▸ Given problem
Rescale the lines below, starting at the line that has "Ask a question (240, 585)" and stopping after the line that has "Главная (47, 122)". Write out each of these lines again, requests included, with every coordinate in the answers multiplied by 0.5 and rounded to a whole number, halves rounded up.

((

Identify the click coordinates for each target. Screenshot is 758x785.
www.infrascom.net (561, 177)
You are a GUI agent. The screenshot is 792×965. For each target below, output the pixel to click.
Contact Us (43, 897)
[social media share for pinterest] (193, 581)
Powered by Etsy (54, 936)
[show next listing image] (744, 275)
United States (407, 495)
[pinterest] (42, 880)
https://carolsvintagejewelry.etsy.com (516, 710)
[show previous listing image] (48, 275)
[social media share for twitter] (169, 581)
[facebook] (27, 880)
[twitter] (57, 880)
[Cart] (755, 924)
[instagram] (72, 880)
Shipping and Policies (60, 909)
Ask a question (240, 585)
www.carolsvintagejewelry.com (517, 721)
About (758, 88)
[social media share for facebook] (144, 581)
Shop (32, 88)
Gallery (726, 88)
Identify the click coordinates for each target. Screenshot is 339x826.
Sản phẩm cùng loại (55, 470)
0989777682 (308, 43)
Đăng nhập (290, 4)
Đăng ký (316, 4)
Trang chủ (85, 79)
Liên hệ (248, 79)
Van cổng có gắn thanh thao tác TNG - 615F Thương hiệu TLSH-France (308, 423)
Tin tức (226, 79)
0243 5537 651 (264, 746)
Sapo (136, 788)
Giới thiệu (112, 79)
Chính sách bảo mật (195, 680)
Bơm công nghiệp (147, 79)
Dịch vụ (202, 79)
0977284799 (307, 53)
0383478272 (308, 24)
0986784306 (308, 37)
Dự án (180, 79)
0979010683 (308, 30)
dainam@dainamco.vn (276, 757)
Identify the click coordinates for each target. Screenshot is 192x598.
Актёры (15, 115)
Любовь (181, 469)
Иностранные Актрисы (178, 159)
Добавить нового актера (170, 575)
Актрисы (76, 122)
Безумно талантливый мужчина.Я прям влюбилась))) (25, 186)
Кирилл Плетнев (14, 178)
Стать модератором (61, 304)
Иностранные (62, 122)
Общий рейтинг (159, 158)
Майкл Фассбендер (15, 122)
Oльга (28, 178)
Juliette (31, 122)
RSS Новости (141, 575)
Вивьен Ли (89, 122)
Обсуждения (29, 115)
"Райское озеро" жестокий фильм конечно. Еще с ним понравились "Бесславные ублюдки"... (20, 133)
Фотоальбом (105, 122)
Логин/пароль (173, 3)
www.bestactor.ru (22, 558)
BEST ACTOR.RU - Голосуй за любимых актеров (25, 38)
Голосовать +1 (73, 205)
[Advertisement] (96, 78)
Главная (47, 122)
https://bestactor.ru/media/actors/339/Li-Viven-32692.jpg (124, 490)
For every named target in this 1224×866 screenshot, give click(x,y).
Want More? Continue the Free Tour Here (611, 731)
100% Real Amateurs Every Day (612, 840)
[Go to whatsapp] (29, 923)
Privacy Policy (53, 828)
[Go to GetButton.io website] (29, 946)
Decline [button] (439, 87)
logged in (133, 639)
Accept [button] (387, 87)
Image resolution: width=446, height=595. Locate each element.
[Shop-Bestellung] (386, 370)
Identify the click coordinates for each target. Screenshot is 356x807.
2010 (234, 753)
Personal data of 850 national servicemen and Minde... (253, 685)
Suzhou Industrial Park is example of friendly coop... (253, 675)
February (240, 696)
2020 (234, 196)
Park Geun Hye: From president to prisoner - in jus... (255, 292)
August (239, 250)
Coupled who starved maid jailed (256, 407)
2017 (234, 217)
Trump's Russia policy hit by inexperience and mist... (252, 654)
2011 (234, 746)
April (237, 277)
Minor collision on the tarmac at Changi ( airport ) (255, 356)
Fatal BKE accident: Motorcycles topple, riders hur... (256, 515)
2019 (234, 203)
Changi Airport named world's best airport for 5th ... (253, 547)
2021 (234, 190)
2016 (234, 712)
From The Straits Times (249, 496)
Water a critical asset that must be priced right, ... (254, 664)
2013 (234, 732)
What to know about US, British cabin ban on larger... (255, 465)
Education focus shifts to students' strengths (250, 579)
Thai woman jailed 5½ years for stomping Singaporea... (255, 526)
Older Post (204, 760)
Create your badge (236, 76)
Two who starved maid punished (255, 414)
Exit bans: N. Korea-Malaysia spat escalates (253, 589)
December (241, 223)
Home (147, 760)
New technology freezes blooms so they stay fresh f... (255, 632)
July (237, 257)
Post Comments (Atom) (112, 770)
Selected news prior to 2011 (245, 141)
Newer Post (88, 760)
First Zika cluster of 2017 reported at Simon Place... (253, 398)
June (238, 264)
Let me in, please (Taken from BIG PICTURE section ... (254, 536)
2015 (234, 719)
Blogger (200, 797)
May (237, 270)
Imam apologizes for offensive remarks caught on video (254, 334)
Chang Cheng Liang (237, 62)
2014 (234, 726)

))

▸ Solution to this exercise
Ask a question (120, 293)
www.carolsvintagejewelry.com (259, 361)
About (379, 44)
[social media share for facebook] (72, 291)
Shop (16, 44)
Gallery (363, 44)
Identify the click coordinates for each target. Screenshot is 339x826.
Sản phẩm cùng loại (28, 235)
0989777682 (154, 22)
Đăng nhập (145, 2)
Đăng ký (158, 2)
Trang chủ (43, 40)
Liên hệ (124, 40)
Van cổng có gắn thanh thao tác TNG - 615F Thương hiệu TLSH-France (154, 212)
Tin tức (113, 40)
0243 5537 651 (132, 373)
Sapo (68, 394)
Giới thiệu (56, 40)
Chính sách bảo mật (98, 340)
Bơm công nghiệp (74, 40)
Dịch vụ (101, 40)
0977284799 (154, 27)
0383478272 (154, 12)
0986784306 (154, 19)
Dự án (90, 40)
0979010683 (154, 15)
dainam@dainamco.vn (138, 379)
Identify the click coordinates for each target. Screenshot is 192x598.
Актёры (8, 58)
Любовь (91, 235)
Иностранные Актрисы (89, 80)
Добавить нового актера (85, 288)
Актрисы (38, 61)
Безумно талантливый мужчина.Я прям влюбилась))) (13, 93)
Кирилл Плетнев (7, 89)
Стать модератором (31, 152)
Иностранные (31, 61)
Общий рейтинг (80, 79)
Майкл Фассбендер (8, 61)
Oльга (14, 89)
Juliette (16, 61)
RSS Новости (71, 288)
Вивьен Ли (45, 61)
Обсуждения (15, 58)
"Райское озеро" жестокий фильм конечно. Еще с ним понравились "Бесславные ублюдки"... (10, 67)
Фотоальбом (53, 61)
Логин/пароль (87, 2)
www.bestactor.ru (11, 279)
BEST ACTOR.RU - Голосуй за любимых актеров (13, 19)
Голосовать +1 (37, 103)
[Advertisement] (48, 39)
Главная (24, 61)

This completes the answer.